I was planning to do 2 months, but I was worried it was making me worse. I was getting slightly worse but hard to say if rapamycin was the cause, as I've been declining for a while.

I got a canker sore a few days in for a very short time. I also had a pretty bad sore throat from around days 4-6, which then turned into a runny nose for a couple days. A milder sore throat the second week. And that's pretty much it for side effects.
 
'Simmaron has already found 130 age and gender-matched healthy controls over the past year, but they are not including a placebo arm in this trial because they’re seeking FDA approval for the drug in ME/CFS in another way.

They aim to develop a diagnostic panel using pATG13 and BECLIN-1 to predict who responds to Rapamycin. They’re using a “high-complexity lab” called Coppe Labs (Konstance Knox, PhD), which specializes in the development of FDA diagnostic panels.

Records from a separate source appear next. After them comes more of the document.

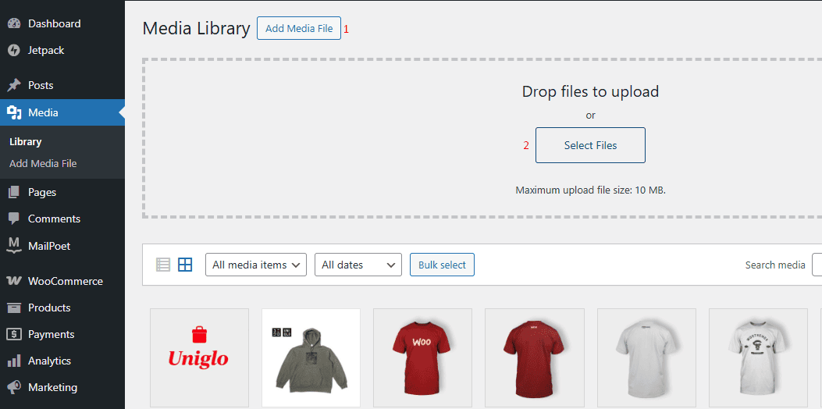
Task: Click the Add Media File button beside title
Action: [x=299, y=29]
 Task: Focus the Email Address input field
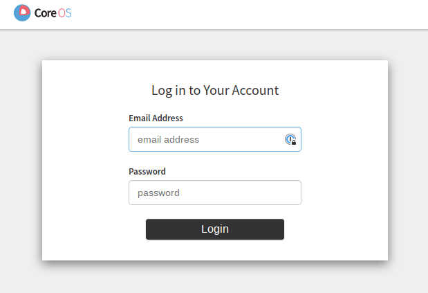pyautogui.click(x=215, y=139)
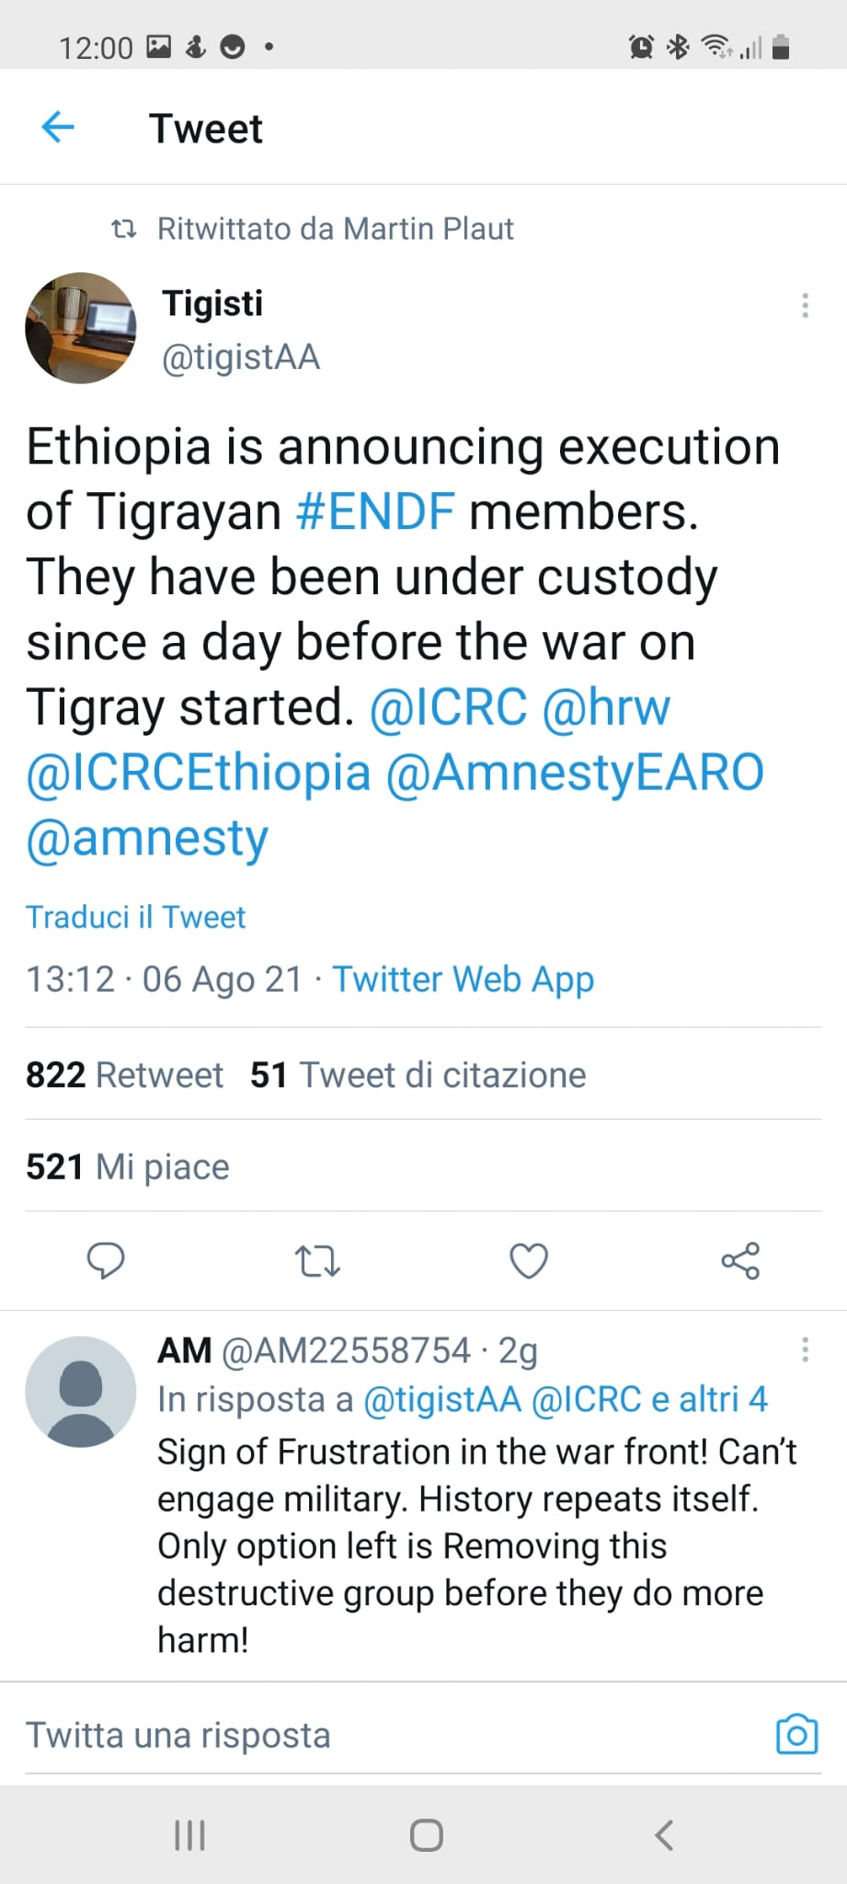Tap the Traduci il Tweet link
Screen dimensions: 847x1884
(x=135, y=917)
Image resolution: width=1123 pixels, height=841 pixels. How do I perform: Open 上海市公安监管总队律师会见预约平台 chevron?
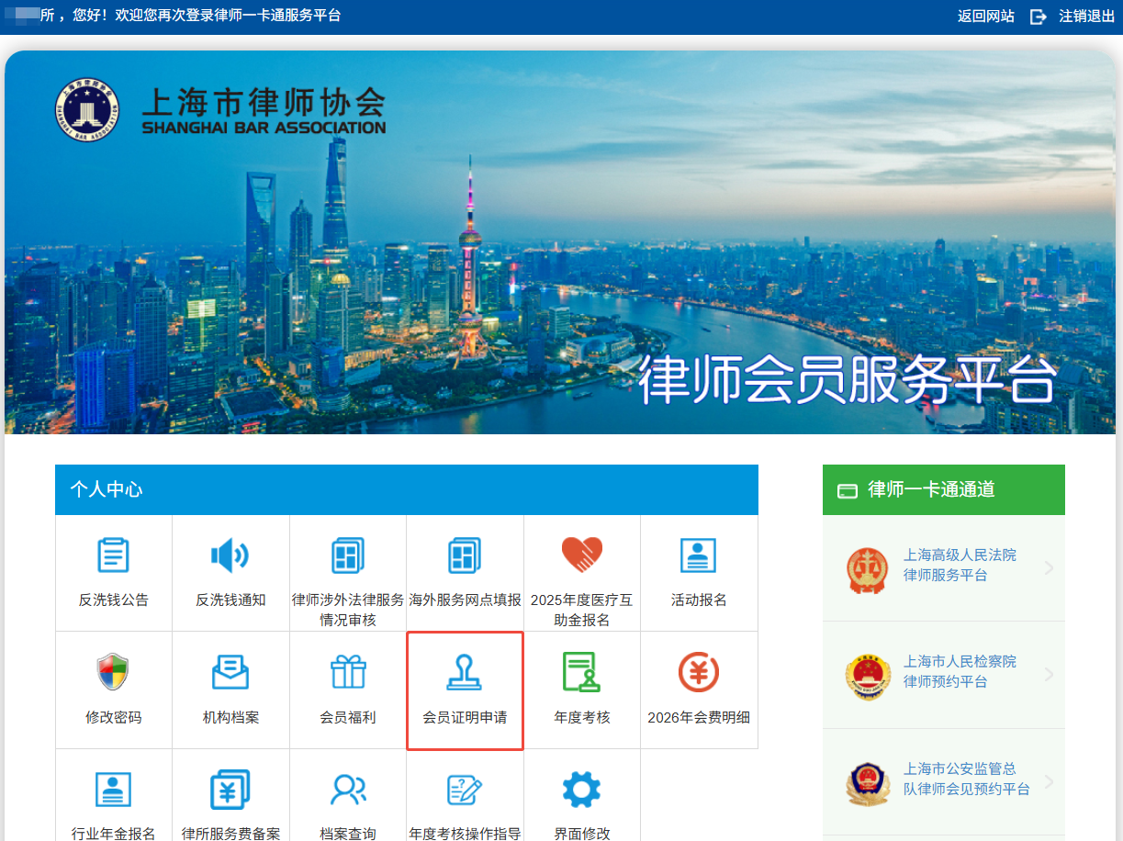pos(1050,782)
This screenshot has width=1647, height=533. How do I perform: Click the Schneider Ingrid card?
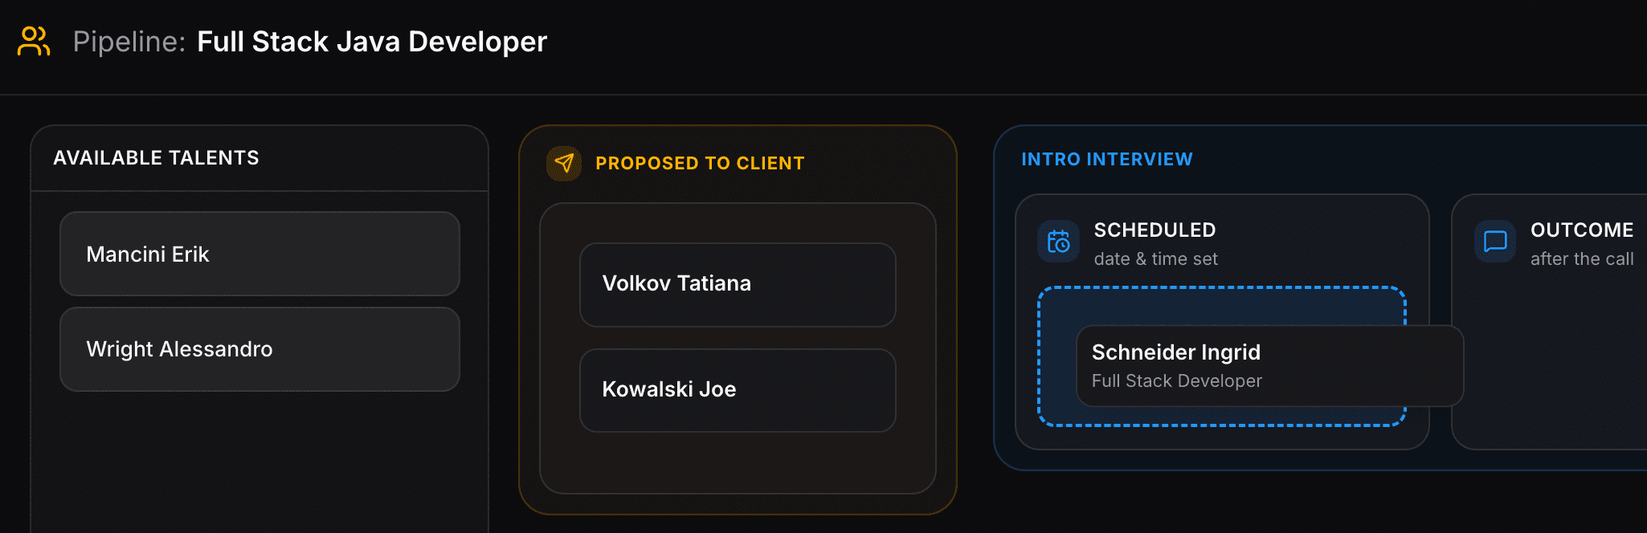[1269, 365]
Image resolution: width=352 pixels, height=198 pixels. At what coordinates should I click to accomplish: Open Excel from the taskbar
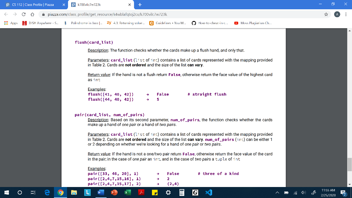coord(127,193)
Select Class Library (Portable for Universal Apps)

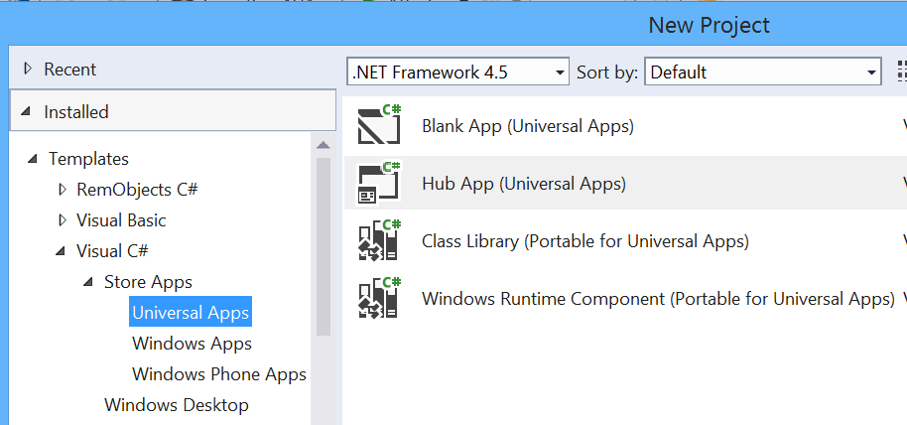coord(585,240)
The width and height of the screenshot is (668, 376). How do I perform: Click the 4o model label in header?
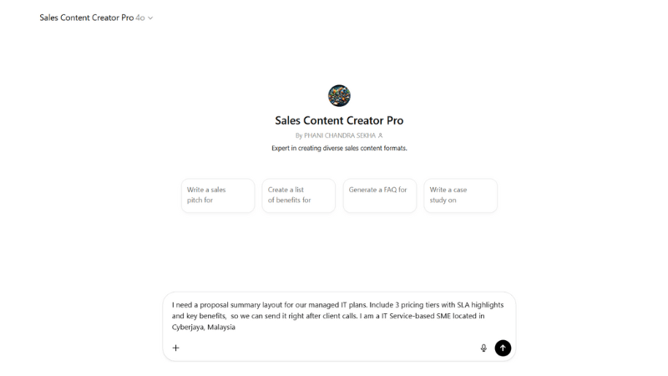140,18
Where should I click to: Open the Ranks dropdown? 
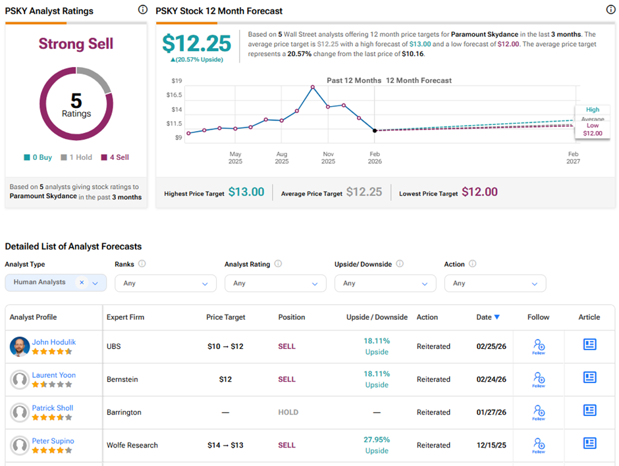click(165, 283)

(If I have it right, if the clinical trials go as hoped, people with high pATG13 (blocks the MTORC1 pathway, which upregulates autophagy) and low BECLIN-1 levels (indicating low autophagy) will probably fit this profile). Ultimately, general practitioners will be able to order these labs to determine which patients should try the drug.'

https://www.healthrising.org/blog/2025/02/01/simmarons-rapamycin-chronic-fatigue-fda-approval/

No placebo arm in their phase 2 sounds completely wrong headed to me! What are they playing at?